TASKS AND EXERCISES =>
(a) In the forum thread on backups below, why does one reply suggest restoring from a point where things ran as they should? Answer in one to three sentences.
(b) Please answer these questions about the forum thread on backups below:
(i) Which tool does the poster use to mirror bootable drives byte-for-byte?
(ii) What does the nippyjun reply suggest downloading from the Mac App Store?
(iii) According to the opening lines, what part of backing up can be difficult?

DOCUMENT PASSAGE =>
▬▬▬

TM creates the illusion that "backing up is easy". It's "getting your data back" in a moment of need that can be difficult. That's why you've put up the post above.

With CCC, you really _can_ get your data back. If you had had a CCC backup, instead of a TM backup, you'd be up and running now.

You asked for ideas, and those are mine....
 

nippyjun

macrumors 68000
Jul 26, 2007
1,638
323
Try going into the mac app store. If you can go there download a free app and then see if your other apps work
 

Krazy Bill

macrumors 68030
Dec 21, 2011
2,985
3
TM creates the illusion that "backing up is easy". It's "getting your data back" in a moment of need that can be difficult. That's why you've put up the post above.

Does CCC provide both a bootable clone and also multiple backups of files like TM does?

I use SuperDuper and while it does a fine job of "mirroring" bootable drives byte-for-byte I like having the ability to retrieve a file from 3 months ago if I want. (Which is what "Time" machine is meant to do).
 

robgendreau

macrumors 68040
Jul 13, 2008
3,465
329
It's possible your TM backup is also corrupted. You might have to restore from a point where you are fairly confident that things ran as they should.

▬▬▬

PROVIDED INFORMATION =>
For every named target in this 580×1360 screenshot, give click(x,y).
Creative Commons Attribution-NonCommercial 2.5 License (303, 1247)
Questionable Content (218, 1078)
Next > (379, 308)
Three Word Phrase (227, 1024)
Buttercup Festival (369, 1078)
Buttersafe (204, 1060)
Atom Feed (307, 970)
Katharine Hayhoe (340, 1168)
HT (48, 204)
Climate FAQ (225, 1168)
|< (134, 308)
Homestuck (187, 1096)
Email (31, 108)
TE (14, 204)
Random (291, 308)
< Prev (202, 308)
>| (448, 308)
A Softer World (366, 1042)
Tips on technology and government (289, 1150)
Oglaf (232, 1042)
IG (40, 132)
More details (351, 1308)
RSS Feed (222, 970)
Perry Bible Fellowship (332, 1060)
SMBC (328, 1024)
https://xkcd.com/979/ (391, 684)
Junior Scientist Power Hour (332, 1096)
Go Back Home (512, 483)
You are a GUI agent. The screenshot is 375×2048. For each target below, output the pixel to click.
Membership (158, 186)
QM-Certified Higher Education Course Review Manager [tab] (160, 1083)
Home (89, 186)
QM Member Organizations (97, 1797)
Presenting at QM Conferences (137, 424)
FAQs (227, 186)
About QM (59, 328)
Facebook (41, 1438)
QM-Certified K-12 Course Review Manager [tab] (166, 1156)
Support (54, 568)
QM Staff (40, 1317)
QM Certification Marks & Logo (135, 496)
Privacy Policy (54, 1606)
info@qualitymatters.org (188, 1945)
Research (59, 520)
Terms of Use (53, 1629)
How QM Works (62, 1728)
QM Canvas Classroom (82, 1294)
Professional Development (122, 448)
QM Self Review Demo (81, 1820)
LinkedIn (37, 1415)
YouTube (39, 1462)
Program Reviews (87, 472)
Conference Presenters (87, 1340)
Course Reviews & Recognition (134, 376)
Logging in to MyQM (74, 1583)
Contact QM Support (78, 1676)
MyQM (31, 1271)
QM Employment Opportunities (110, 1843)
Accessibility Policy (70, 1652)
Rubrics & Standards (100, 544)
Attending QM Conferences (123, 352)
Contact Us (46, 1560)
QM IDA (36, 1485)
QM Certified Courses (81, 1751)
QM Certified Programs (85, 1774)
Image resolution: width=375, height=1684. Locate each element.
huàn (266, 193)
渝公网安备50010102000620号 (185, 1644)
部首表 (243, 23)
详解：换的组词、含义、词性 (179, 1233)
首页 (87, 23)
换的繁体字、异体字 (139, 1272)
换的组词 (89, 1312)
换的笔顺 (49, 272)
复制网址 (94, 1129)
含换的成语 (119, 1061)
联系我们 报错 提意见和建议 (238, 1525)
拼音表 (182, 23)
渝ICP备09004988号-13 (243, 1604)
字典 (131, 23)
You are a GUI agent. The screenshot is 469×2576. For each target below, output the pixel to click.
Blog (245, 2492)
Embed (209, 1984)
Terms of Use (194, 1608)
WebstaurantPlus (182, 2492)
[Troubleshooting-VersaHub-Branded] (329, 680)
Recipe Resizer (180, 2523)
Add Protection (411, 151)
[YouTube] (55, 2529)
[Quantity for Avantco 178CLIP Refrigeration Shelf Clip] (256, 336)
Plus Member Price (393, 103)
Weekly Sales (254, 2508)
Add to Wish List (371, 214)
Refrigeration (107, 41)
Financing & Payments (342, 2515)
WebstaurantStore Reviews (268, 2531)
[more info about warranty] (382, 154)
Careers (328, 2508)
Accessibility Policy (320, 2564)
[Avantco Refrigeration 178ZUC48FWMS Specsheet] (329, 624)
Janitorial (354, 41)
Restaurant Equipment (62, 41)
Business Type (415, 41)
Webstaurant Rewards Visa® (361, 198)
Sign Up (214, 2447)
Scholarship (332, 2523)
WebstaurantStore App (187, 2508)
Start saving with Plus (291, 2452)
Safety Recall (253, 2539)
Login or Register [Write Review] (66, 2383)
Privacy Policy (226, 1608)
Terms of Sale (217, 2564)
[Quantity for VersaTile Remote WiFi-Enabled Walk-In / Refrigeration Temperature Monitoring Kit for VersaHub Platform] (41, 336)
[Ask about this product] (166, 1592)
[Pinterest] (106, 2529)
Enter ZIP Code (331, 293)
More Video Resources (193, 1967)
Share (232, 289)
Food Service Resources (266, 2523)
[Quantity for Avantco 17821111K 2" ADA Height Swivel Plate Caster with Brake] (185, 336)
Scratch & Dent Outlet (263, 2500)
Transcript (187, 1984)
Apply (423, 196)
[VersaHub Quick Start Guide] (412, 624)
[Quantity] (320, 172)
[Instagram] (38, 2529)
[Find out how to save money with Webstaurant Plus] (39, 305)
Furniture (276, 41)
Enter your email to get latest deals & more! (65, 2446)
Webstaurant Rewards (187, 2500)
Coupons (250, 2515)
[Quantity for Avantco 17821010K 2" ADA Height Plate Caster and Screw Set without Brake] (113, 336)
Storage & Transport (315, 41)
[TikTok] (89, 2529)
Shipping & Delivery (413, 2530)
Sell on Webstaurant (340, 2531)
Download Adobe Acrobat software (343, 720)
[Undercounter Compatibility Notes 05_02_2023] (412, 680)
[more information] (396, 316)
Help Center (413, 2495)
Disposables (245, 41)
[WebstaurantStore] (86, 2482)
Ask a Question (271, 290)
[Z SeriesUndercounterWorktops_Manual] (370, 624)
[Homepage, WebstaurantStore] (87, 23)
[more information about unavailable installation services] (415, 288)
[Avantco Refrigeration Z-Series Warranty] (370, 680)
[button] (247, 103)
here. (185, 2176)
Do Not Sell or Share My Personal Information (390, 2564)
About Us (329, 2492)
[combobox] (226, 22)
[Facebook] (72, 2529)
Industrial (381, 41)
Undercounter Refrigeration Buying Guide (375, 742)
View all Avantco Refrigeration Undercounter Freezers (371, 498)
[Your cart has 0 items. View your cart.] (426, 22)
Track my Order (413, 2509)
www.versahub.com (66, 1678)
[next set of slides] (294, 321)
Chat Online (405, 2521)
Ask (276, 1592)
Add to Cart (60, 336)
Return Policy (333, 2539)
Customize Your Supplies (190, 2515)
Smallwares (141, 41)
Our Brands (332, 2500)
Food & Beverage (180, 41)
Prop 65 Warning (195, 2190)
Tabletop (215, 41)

▬▬▬

SOLUTIONS =>
(a) The reply warns that the TM backup may itself be corrupted. Restoring from a point the user is fairly confident about avoids bringing that corruption back.

(b)
(i) SuperDuper
(ii) A free app
(iii) Getting your data back in a moment of need